(Items listed in a dataset)

[Start of section]

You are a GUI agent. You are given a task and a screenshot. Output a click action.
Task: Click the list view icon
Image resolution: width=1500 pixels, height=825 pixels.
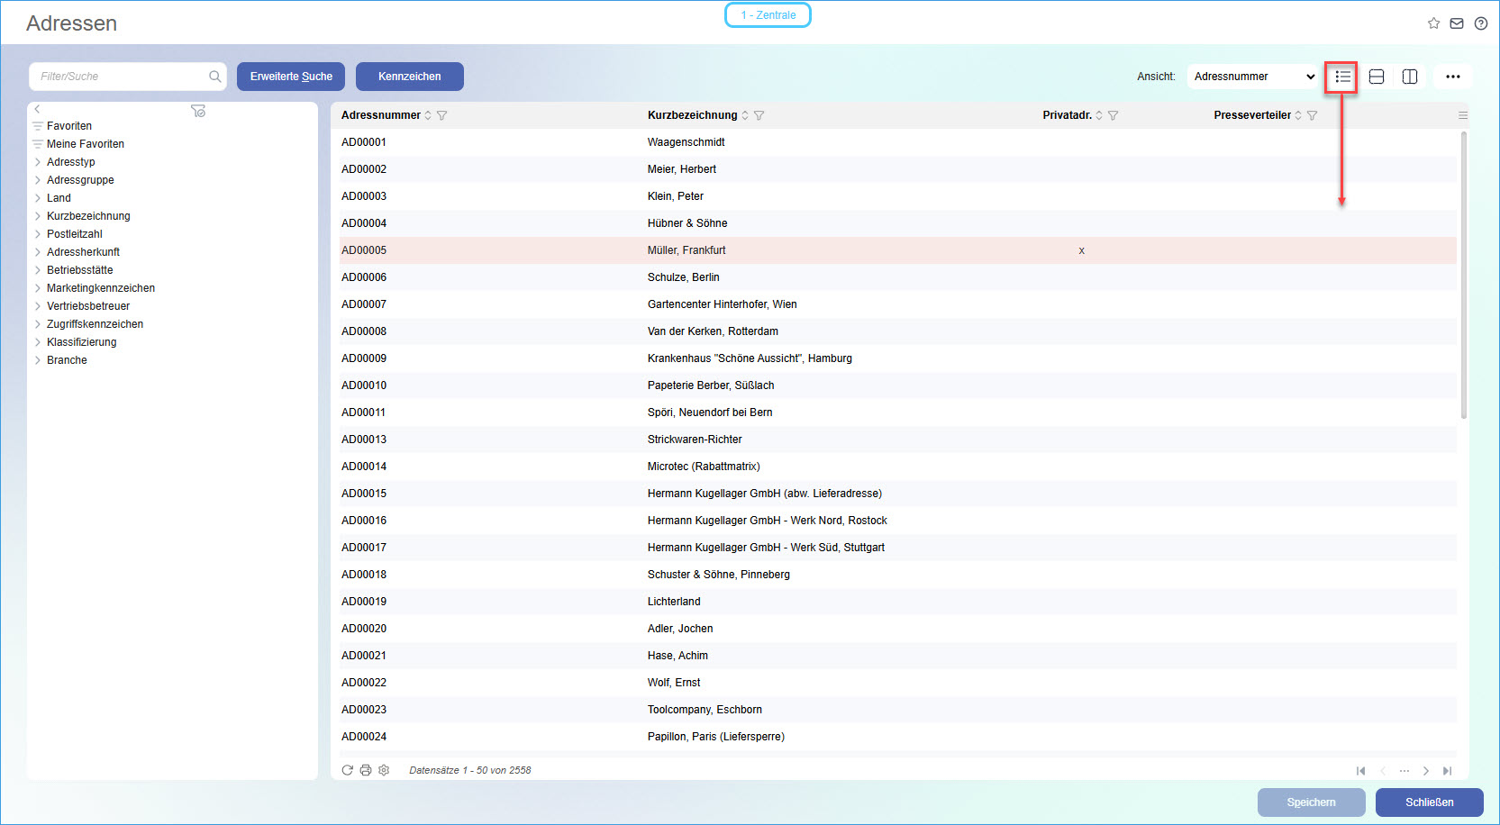tap(1342, 77)

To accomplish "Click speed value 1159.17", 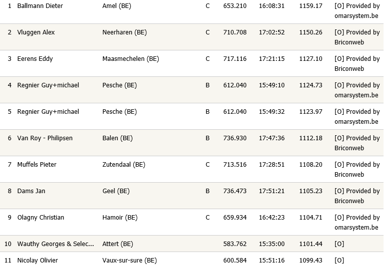I will pyautogui.click(x=311, y=5).
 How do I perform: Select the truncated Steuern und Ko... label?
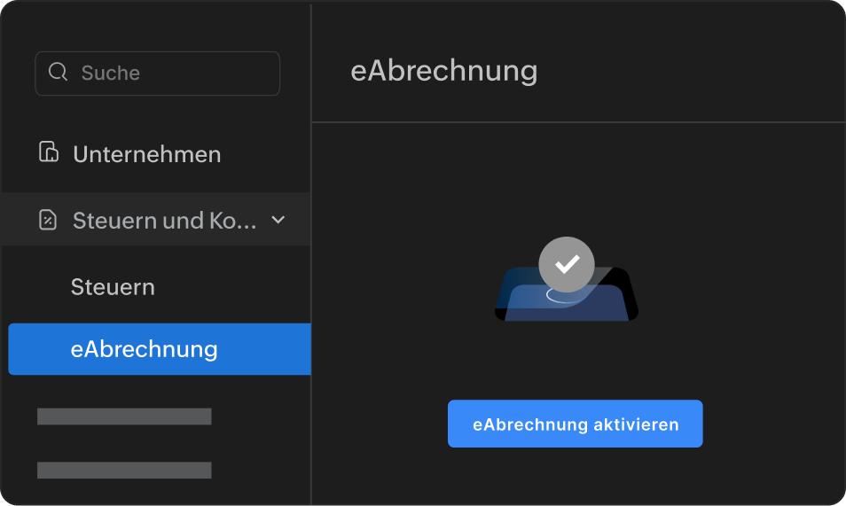point(164,220)
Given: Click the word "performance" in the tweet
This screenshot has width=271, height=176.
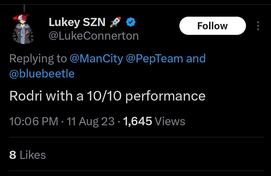Looking at the screenshot, I should tap(165, 96).
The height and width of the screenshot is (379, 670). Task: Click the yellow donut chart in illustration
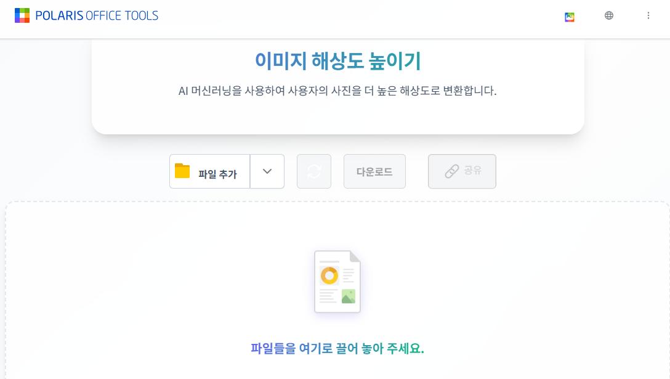point(329,275)
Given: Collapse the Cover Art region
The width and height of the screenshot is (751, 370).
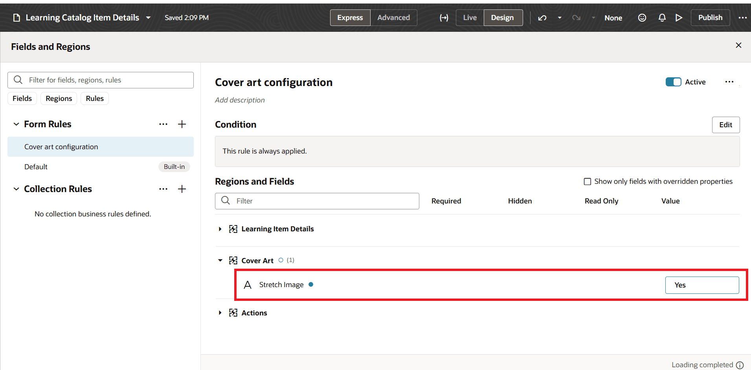Looking at the screenshot, I should [220, 260].
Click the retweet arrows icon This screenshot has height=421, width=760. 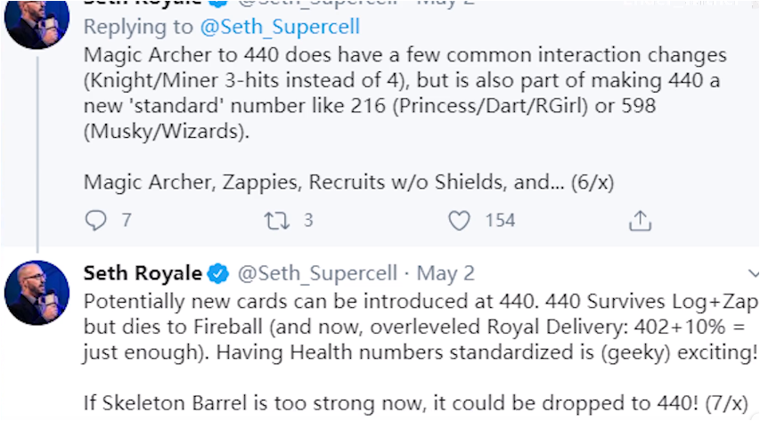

[End of section]

▶ Your goal: From the line containing "How do I perform: Select" down to the last line of the entries above, retype each line exactly as it stands, but skip the pictures.

▶ Reply:
 How do I perform: Select the truncated Steuern und Ko... label?
point(164,220)
Given: Click the word "performance" in the tweet
This screenshot has width=271, height=176.
Looking at the screenshot, I should tap(165, 96).
The height and width of the screenshot is (379, 670). Task: Click the yellow donut chart in illustration
point(329,275)
Given: Collapse the Cover Art region
The width and height of the screenshot is (751, 370).
Looking at the screenshot, I should [220, 260].
Click the retweet arrows icon This screenshot has height=421, width=760. 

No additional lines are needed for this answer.